Effective data pre-processing for AutoML
Document typeConference report
Rights accessOpen Access
Data pre-processing plays a key role in a data analytics process (e.g., supervised learning). It encompasses a broad range of activities that span from correcting errors to selecting the most relevant features for the analysis phase. There is no clear evidence, or rules defined, on how pre-processing transformations (e,g., normalization, discretization, etc.) impact the final results of the analysis. The problem is exacerbated when transformations are combined into pre-processing pipeline prototypes. Data scientists cannot easily foresee the impact of pipeline prototypes and hence require a method to discriminate between them and find the most relevant ones (e.g., with highest positive impact) for their study at hand. Once found, these pipelines can be optimized using AutoML in order to generate executable pipelines (i.e., with parametrized operators for each transformation). In this work, we study the impact of transformations in general, and the impact of transformations when combined together into pipelines. We develop a generic method that allows to find effective pipeline prototypes. Evaluated using Scikit-learn, our effective pipeline prototypes, when optimized, provide results that get 90% of the optimal predictive accuracy in the median, but with a cost that is 24 times smaller.
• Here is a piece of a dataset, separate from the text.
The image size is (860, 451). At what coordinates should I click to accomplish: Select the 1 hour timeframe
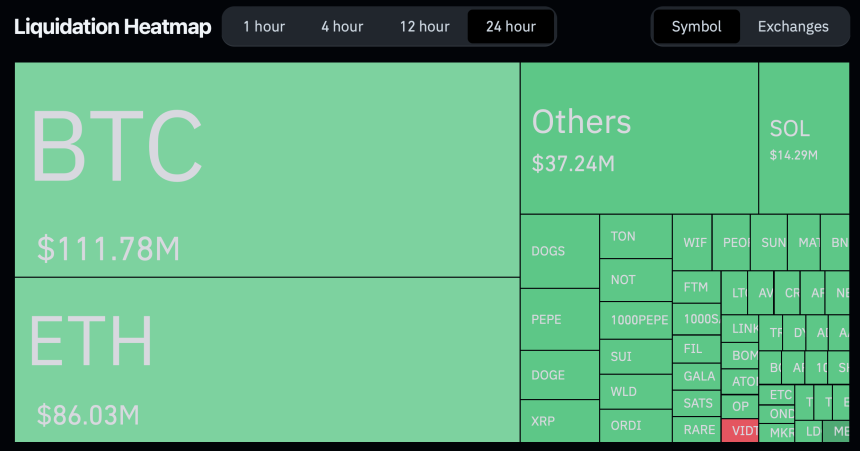[264, 27]
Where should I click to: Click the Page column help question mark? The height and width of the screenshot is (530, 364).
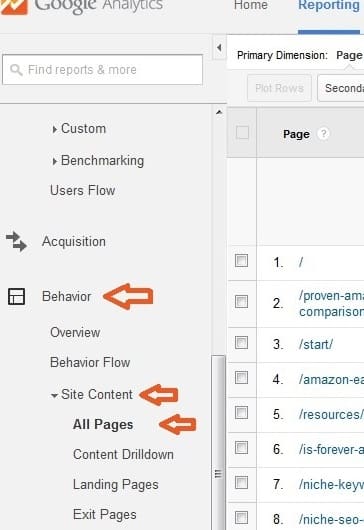pos(323,134)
CitationGiovanelli, J.; Bilalli, B.; Abelló, A. Effective data pre-processing for AutoML. A: International Workshop on Design, Optimization, Languages and Analytical Processing of Big Data. "Proceedings of the 23rd International Workshop on Design, Optimization, Languages and Analytical Processing of Big Data (DOLAP): co-located with the 24th International Conference on Extending Database Technology and the 24th International Conference on Database Theory (EDBT/ICDT 2021): Nicosia, Cyprus, March 23, 2021". CEUR-WS.org, 2021, p. 1-10. ISSN 1613-0073.